Problem description: Repeat the data exactly, with every line included.

# # #

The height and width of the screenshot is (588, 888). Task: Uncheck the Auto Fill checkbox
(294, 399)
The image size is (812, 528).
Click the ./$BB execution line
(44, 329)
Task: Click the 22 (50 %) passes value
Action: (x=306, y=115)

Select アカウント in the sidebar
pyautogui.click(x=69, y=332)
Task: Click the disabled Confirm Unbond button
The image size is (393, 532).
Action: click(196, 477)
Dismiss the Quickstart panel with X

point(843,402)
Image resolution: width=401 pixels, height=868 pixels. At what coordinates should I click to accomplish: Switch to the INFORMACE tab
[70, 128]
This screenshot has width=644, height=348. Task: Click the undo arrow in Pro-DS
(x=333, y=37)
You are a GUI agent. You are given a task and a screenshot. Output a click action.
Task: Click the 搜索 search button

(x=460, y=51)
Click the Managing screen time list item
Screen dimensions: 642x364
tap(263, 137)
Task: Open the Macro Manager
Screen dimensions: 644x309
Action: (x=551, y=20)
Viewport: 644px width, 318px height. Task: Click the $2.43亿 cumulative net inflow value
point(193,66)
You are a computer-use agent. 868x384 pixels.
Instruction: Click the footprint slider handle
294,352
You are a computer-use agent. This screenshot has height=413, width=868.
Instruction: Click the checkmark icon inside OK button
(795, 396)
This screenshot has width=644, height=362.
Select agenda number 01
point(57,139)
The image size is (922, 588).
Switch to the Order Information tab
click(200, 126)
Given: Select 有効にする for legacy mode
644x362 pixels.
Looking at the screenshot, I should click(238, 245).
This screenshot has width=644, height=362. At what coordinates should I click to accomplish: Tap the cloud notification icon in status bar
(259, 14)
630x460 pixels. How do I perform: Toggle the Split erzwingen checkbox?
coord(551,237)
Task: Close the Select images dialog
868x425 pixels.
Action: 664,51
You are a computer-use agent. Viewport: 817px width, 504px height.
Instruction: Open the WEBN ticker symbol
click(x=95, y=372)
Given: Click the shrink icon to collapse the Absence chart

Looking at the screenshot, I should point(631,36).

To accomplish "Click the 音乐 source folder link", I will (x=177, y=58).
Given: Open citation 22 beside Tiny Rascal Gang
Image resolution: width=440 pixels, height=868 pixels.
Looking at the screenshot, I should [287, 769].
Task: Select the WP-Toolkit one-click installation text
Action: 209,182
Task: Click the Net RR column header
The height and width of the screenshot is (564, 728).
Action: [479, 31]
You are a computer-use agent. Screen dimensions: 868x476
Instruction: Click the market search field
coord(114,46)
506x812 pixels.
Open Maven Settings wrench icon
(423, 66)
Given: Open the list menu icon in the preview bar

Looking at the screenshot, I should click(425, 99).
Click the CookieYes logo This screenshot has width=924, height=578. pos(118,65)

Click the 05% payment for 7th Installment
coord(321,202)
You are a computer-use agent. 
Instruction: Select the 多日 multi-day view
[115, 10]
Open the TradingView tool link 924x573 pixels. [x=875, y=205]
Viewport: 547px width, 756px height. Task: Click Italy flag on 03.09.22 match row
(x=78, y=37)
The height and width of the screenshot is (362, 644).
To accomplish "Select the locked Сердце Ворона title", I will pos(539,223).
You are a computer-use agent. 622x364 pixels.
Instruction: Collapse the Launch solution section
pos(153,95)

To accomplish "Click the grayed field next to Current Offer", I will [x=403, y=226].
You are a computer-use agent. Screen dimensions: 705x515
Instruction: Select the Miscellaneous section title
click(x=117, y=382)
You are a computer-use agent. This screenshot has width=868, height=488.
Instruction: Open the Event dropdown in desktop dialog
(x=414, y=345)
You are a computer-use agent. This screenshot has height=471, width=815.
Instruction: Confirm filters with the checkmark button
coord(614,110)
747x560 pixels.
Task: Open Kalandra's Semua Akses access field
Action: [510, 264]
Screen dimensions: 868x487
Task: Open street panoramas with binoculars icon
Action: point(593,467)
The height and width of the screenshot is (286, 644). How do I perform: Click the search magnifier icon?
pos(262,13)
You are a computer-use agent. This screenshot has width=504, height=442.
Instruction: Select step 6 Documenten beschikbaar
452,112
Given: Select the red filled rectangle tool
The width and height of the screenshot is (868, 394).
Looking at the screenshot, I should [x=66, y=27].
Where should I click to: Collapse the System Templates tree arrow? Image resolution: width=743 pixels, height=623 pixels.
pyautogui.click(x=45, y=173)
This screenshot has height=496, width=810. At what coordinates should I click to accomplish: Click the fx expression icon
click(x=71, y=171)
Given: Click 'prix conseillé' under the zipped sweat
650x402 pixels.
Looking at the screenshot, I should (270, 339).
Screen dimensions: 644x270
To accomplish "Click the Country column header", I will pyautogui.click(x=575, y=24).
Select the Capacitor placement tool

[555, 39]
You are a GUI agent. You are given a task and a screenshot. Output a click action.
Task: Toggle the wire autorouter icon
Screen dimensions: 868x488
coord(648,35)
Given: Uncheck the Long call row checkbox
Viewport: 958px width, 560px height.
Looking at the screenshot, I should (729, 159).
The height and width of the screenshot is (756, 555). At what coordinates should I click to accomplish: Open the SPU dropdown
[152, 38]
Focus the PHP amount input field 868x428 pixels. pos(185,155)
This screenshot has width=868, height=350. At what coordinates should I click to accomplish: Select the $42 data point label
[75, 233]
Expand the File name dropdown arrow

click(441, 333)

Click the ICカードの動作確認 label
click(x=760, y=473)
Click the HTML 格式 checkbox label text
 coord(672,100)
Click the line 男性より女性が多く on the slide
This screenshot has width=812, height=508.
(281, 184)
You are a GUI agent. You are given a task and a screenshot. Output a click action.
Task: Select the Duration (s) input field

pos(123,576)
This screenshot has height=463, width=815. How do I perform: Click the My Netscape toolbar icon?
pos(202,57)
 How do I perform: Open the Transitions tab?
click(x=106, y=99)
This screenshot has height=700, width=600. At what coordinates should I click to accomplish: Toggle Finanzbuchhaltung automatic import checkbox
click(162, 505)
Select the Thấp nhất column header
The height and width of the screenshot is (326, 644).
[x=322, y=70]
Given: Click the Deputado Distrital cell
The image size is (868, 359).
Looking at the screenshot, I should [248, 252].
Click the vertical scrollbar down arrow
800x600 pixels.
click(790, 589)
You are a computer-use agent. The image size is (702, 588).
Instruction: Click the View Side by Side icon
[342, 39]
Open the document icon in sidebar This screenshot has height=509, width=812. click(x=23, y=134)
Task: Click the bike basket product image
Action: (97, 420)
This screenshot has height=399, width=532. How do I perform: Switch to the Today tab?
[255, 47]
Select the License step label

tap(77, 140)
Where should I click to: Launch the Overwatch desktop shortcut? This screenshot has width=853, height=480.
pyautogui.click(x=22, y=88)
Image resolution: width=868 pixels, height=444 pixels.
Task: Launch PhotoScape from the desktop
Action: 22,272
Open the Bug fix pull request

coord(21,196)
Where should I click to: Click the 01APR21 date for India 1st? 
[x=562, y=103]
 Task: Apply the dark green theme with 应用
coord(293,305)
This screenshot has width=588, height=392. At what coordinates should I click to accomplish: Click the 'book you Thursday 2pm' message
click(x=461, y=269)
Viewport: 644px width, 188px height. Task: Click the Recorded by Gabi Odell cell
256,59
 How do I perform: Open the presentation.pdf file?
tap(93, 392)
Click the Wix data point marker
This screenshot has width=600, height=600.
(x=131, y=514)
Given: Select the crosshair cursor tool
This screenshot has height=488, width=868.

# # #

Solution below:
The height and width of the screenshot is (588, 888). Task: Uncheck the Auto Fill checkbox
(294, 399)
The image size is (812, 528).
Click the ./$BB execution line
(44, 329)
Task: Click the 22 (50 %) passes value
Action: (x=306, y=115)

Select アカウント in the sidebar
pyautogui.click(x=69, y=332)
Task: Click the disabled Confirm Unbond button
The image size is (393, 532).
Action: click(196, 477)
Dismiss the Quickstart panel with X

point(843,402)
Image resolution: width=401 pixels, height=868 pixels. At what coordinates should I click to accomplish: Switch to the INFORMACE tab
[70, 128]
This screenshot has width=644, height=348. Task: Click the undo arrow in Pro-DS
(x=333, y=37)
You are a GUI agent. You are given a task and a screenshot. Output a click action.
Task: Click the 搜索 search button

(x=460, y=51)
Click the Managing screen time list item
Screen dimensions: 642x364
tap(263, 137)
Task: Open the Macro Manager
Screen dimensions: 644x309
Action: (x=551, y=20)
Viewport: 644px width, 318px height. Task: Click the $2.43亿 cumulative net inflow value
point(193,66)
You are a computer-use agent. 868x384 pixels.
Instruction: Click the footprint slider handle
294,352
You are a computer-use agent. This screenshot has height=413, width=868.
Instruction: Click the checkmark icon inside OK button
(795, 396)
This screenshot has width=644, height=362.
Select agenda number 01
point(57,139)
The image size is (922, 588).
Switch to the Order Information tab
click(200, 126)
Given: Select 有効にする for legacy mode
644x362 pixels.
Looking at the screenshot, I should click(238, 245).
This screenshot has width=644, height=362. At what coordinates should I click to accomplish: Tap the cloud notification icon in status bar
(259, 14)
630x460 pixels. How do I perform: Toggle the Split erzwingen checkbox?
coord(551,237)
Task: Close the Select images dialog
868x425 pixels.
Action: 664,51
You are a computer-use agent. Viewport: 817px width, 504px height.
Instruction: Open the WEBN ticker symbol
click(x=95, y=372)
Given: Click the shrink icon to collapse the Absence chart

Looking at the screenshot, I should point(631,36).

To accomplish "Click the 音乐 source folder link", I will (x=177, y=58).
Given: Open citation 22 beside Tiny Rascal Gang
Image resolution: width=440 pixels, height=868 pixels.
Looking at the screenshot, I should [287, 769].
Task: Select the WP-Toolkit one-click installation text
Action: 209,182
Task: Click the Net RR column header
The height and width of the screenshot is (564, 728).
Action: [479, 31]
You are a computer-use agent. Screen dimensions: 868x476
Instruction: Click the market search field
coord(114,46)
506x812 pixels.
Open Maven Settings wrench icon
(423, 66)
Given: Open the list menu icon in the preview bar

Looking at the screenshot, I should click(425, 99).
Click the CookieYes logo This screenshot has width=924, height=578. pos(118,65)

Click the 05% payment for 7th Installment
coord(321,202)
You are a computer-use agent. 
Instruction: Select the 多日 multi-day view
[115, 10]
Open the TradingView tool link 924x573 pixels. [x=875, y=205]
Viewport: 547px width, 756px height. Task: Click Italy flag on 03.09.22 match row
(x=78, y=37)
The height and width of the screenshot is (362, 644).
To accomplish "Select the locked Сердце Ворона title", I will pos(539,223).
You are a computer-use agent. 622x364 pixels.
Instruction: Collapse the Launch solution section
pos(153,95)

To accomplish "Click the grayed field next to Current Offer", I will [x=403, y=226].
You are a computer-use agent. Screen dimensions: 705x515
Instruction: Select the Miscellaneous section title
click(x=117, y=382)
You are a computer-use agent. This screenshot has width=868, height=488.
Instruction: Open the Event dropdown in desktop dialog
(x=414, y=345)
You are a computer-use agent. This screenshot has height=471, width=815.
Instruction: Confirm filters with the checkmark button
coord(614,110)
747x560 pixels.
Task: Open Kalandra's Semua Akses access field
Action: [510, 264]
Screen dimensions: 868x487
Task: Open street panoramas with binoculars icon
Action: point(593,467)
The height and width of the screenshot is (286, 644). How do I perform: Click the search magnifier icon?
pos(262,13)
You are a computer-use agent. This screenshot has width=504, height=442.
Instruction: Select step 6 Documenten beschikbaar
452,112
Given: Select the red filled rectangle tool
The width and height of the screenshot is (868, 394).
Looking at the screenshot, I should [x=66, y=27].
Where should I click to: Collapse the System Templates tree arrow? Image resolution: width=743 pixels, height=623 pixels.
pyautogui.click(x=45, y=173)
This screenshot has height=496, width=810. At what coordinates should I click to accomplish: Click the fx expression icon
click(x=71, y=171)
Given: Click 'prix conseillé' under the zipped sweat
650x402 pixels.
Looking at the screenshot, I should (270, 339).
Screen dimensions: 644x270
To accomplish "Click the Country column header", I will pyautogui.click(x=575, y=24).
Select the Capacitor placement tool

[555, 39]
You are a GUI agent. You are given a task and a screenshot. Output a click action.
Task: Toggle the wire autorouter icon
Screen dimensions: 868x488
coord(648,35)
Given: Uncheck the Long call row checkbox
Viewport: 958px width, 560px height.
Looking at the screenshot, I should (729, 159).
The height and width of the screenshot is (756, 555). At what coordinates should I click to accomplish: Open the SPU dropdown
[152, 38]
Focus the PHP amount input field 868x428 pixels. pos(185,155)
This screenshot has width=868, height=350. At what coordinates should I click to accomplish: Select the $42 data point label
[75, 233]
Expand the File name dropdown arrow

click(441, 333)

Click the ICカードの動作確認 label
click(x=760, y=473)
Click the HTML 格式 checkbox label text
 coord(672,100)
Click the line 男性より女性が多く on the slide
This screenshot has width=812, height=508.
(281, 184)
You are a GUI agent. You are given a task and a screenshot. Output a click action.
Task: Select the Duration (s) input field

pos(123,576)
This screenshot has height=463, width=815. How do I perform: Click the My Netscape toolbar icon?
pos(202,57)
 How do I perform: Open the Transitions tab?
click(x=106, y=99)
This screenshot has height=700, width=600. At what coordinates should I click to accomplish: Toggle Finanzbuchhaltung automatic import checkbox
click(162, 505)
Select the Thấp nhất column header
The height and width of the screenshot is (326, 644).
[x=322, y=70]
Given: Click the Deputado Distrital cell
The image size is (868, 359).
Looking at the screenshot, I should [248, 252].
Click the vertical scrollbar down arrow
800x600 pixels.
click(790, 589)
You are a computer-use agent. The image size is (702, 588).
Instruction: Click the View Side by Side icon
[342, 39]
Open the document icon in sidebar This screenshot has height=509, width=812. click(x=23, y=134)
Task: Click the bike basket product image
Action: (97, 420)
This screenshot has height=399, width=532. How do I perform: Switch to the Today tab?
[255, 47]
Select the License step label

tap(77, 140)
Where should I click to: Launch the Overwatch desktop shortcut? This screenshot has width=853, height=480.
pyautogui.click(x=22, y=88)
Image resolution: width=868 pixels, height=444 pixels.
Task: Launch PhotoScape from the desktop
Action: 22,272
Open the Bug fix pull request

coord(21,196)
Where should I click to: Click the 01APR21 date for India 1st? 
[x=562, y=103]
 Task: Apply the dark green theme with 应用
coord(293,305)
This screenshot has width=588, height=392. At what coordinates should I click to accomplish: Click the 'book you Thursday 2pm' message
click(x=461, y=269)
Viewport: 644px width, 188px height. Task: Click the Recorded by Gabi Odell cell
256,59
 How do I perform: Open the presentation.pdf file?
tap(93, 392)
Click the Wix data point marker
This screenshot has width=600, height=600.
(x=131, y=514)
Given: Select the crosshair cursor tool
This screenshot has height=488, width=868.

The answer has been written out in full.